Consider an example. A company tells its remotely-located salesperson he must call by Friday at noon and report his sales figures to receive a bonus. The company then disconnects its phone lines, effectively preventing the salesperson from calling. In such a case, the prevention doctrine would forbid the company from raising the failure of the condition precedent — reporting
Just so here. Boston Scientific prevented Longaker from actually providing post-petition services by firing him. Boston Scientific has, in other words, prevented Longaker from fulfilling the condition precedent. It should not be allowed to rely on the non-occurrence of that condition to avoid paying the salary and commissions to Longaker.
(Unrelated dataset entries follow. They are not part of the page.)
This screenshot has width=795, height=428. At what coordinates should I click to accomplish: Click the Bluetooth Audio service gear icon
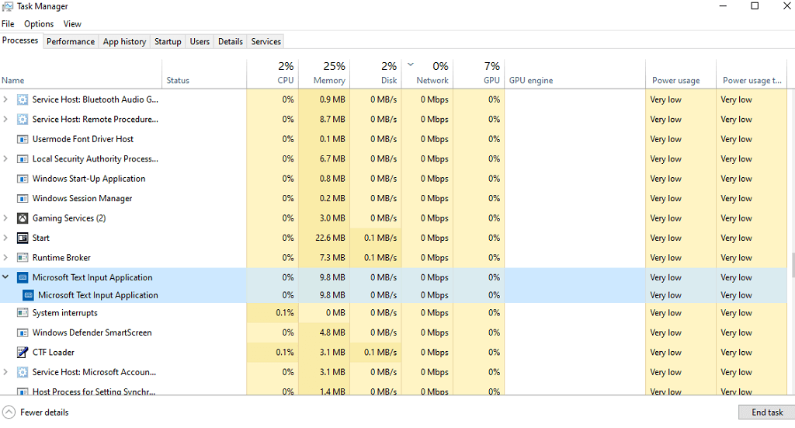(x=23, y=99)
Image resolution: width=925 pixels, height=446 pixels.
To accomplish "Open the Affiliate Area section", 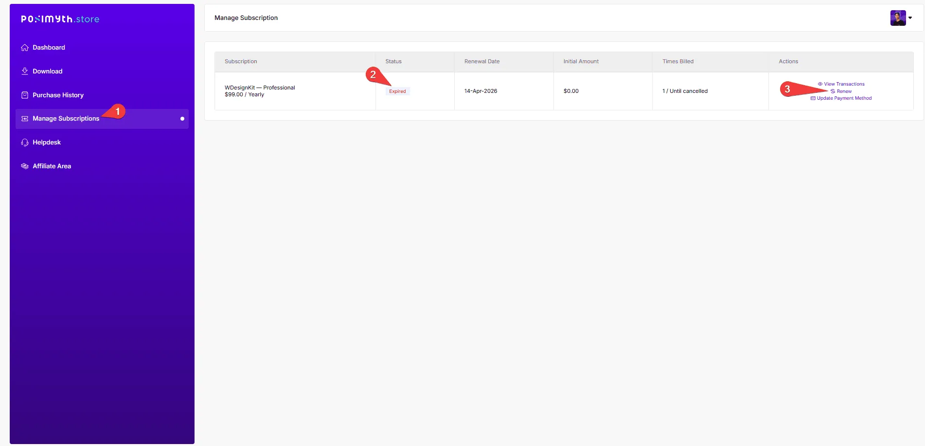I will pyautogui.click(x=52, y=166).
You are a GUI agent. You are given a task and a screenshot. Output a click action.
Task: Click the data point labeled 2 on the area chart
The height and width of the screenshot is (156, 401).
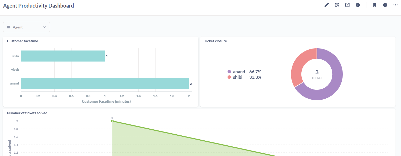(x=112, y=121)
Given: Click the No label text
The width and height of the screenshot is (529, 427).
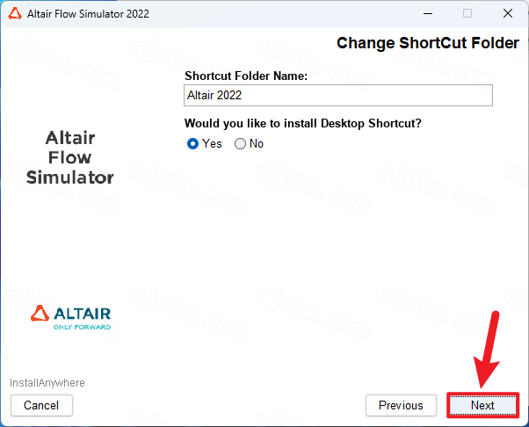Looking at the screenshot, I should tap(257, 144).
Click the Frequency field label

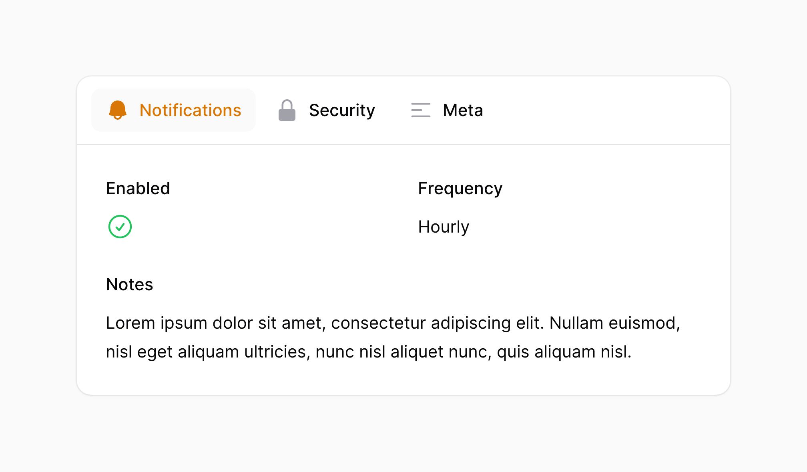460,189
Yet the majority allows Boston Scientific to do exactly that, and in doing so, sanctions a result that is inequitable and inconsistent with Minnesota contract principles.
I would hold Longaker has standing, and if the district court concluded on remand that Boston Scientific breached the employment contract, Longaker would be entitled to the portion of his salary and commissions attributable to his post-petition services. Holding as such hews more closely to our prior construction of the statute and the balance § 541 strikes between creditors' right to repayment and the debtor's right to a "fresh start." It also possesses the benefit of fidelity to long-settled principles of equity and contract interpretation. Because I cannot join the majority's opinion to the contrary, I respectfully dissent.
The majority, without so much as a breath of analysis from the district court on the matter, takes it upon itself to conclude firing Longaker for a reason not enumerated in the employment contract does not amount to culpable misconduct. "[W]e do not normally consider issues which the district court did not rule upon...." First Union Nat'l Bank ex rel. Se. Timber Leasing Statutory Trust v. Pictet Overseas Trust Corp., 351 F.3d 810, 816 (8th Cir.2003) (opinion of Wollman, J.). Unlike the majority, I am not keen to dispense with this rather fundamental principle. I believe Stevenson, the very case the majority cites, shows the way, and would remand for the district court to consider whether Longaker's termination was culpable misconduct. Stevenson, 777 F.2d at 420-21 (acknowledging the factual record is unresolved and remanding to the bankruptcy court to consider the issue of culpable misconduct).